**SHORT TASK:** Copy out the rows below word for word, starting at the very first line and ending with the line that contains "coordinates (113, 163).", that line included.

**RECORD SET:**
************
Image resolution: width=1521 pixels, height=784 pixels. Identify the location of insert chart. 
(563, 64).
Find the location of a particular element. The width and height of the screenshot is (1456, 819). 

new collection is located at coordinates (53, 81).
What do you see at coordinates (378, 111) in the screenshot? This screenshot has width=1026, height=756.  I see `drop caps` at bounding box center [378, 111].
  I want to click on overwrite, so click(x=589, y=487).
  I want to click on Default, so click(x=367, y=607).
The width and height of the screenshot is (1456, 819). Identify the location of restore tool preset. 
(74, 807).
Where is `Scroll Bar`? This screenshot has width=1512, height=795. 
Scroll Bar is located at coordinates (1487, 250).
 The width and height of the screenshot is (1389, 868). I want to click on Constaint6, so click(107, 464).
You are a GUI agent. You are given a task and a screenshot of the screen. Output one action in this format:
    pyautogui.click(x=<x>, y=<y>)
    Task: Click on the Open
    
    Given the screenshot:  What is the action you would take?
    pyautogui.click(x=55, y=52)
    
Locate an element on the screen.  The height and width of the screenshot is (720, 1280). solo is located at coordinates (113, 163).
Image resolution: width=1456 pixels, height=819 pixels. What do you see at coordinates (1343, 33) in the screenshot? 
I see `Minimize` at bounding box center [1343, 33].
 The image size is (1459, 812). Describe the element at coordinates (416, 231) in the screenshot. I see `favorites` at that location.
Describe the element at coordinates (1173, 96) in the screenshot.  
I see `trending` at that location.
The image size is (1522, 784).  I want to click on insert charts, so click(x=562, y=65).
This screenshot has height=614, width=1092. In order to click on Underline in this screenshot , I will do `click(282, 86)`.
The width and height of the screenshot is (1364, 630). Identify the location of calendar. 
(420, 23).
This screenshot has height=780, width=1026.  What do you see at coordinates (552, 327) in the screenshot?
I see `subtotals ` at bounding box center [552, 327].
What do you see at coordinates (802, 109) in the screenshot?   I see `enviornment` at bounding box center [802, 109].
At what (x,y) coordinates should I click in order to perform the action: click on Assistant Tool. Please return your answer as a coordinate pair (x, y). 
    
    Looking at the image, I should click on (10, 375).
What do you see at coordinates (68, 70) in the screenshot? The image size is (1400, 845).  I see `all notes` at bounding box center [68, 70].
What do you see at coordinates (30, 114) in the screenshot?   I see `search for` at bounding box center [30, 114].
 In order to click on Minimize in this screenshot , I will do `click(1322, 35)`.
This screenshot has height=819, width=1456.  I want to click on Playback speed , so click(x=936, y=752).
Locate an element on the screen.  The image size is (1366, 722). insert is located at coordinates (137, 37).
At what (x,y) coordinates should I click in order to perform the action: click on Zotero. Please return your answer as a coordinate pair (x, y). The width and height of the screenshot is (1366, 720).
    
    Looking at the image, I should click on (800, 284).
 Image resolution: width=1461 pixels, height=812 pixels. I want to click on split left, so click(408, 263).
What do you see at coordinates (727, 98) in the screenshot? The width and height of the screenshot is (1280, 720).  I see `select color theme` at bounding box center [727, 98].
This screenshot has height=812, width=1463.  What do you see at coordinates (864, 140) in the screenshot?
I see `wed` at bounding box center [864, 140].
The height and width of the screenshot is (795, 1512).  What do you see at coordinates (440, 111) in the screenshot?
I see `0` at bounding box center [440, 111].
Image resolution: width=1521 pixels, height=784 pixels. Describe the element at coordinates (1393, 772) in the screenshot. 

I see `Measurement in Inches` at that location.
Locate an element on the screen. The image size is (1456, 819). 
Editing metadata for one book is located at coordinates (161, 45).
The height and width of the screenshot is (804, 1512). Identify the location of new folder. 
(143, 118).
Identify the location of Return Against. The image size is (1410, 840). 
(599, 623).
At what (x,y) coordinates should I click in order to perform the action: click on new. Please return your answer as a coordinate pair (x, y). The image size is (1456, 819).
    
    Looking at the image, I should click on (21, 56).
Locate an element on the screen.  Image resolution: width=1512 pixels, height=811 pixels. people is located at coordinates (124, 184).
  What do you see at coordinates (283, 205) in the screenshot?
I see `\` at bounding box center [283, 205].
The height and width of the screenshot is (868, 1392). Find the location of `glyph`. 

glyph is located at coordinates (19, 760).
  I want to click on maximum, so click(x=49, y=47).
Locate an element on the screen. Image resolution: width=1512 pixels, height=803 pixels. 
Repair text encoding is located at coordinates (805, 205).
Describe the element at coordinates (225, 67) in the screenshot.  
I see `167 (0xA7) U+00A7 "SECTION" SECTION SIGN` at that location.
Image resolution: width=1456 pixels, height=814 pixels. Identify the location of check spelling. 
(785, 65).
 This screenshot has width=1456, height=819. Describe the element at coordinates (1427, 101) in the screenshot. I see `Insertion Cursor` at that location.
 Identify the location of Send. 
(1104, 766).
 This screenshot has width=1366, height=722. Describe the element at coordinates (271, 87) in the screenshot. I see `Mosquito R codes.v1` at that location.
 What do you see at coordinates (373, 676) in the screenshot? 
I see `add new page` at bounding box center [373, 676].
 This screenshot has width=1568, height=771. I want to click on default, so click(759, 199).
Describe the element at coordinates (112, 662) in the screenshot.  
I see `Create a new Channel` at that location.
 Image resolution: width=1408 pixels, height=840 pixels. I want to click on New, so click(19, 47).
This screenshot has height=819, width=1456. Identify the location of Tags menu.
************
**FINISHED EXERCISE:**
Image resolution: width=1521 pixels, height=784 pixels. Identify the location of insert chart. 
(563, 64).
Find the location of a particular element. The width and height of the screenshot is (1456, 819). 

new collection is located at coordinates (53, 81).
What do you see at coordinates (378, 111) in the screenshot? This screenshot has width=1026, height=756.  I see `drop caps` at bounding box center [378, 111].
  I want to click on overwrite, so click(x=589, y=487).
  I want to click on Default, so click(x=367, y=607).
The width and height of the screenshot is (1456, 819). Identify the location of restore tool preset. 
(74, 807).
Where is `Scroll Bar`? This screenshot has width=1512, height=795. 
Scroll Bar is located at coordinates (1487, 250).
 The width and height of the screenshot is (1389, 868). I want to click on Constaint6, so click(107, 464).
You are a GUI agent. You are given a task and a screenshot of the screen. Output one action in this format:
    pyautogui.click(x=<x>, y=<y>)
    Task: Click on the Open
    
    Given the screenshot:  What is the action you would take?
    pyautogui.click(x=55, y=52)
    
Locate an element on the screen.  The height and width of the screenshot is (720, 1280). solo is located at coordinates (113, 163).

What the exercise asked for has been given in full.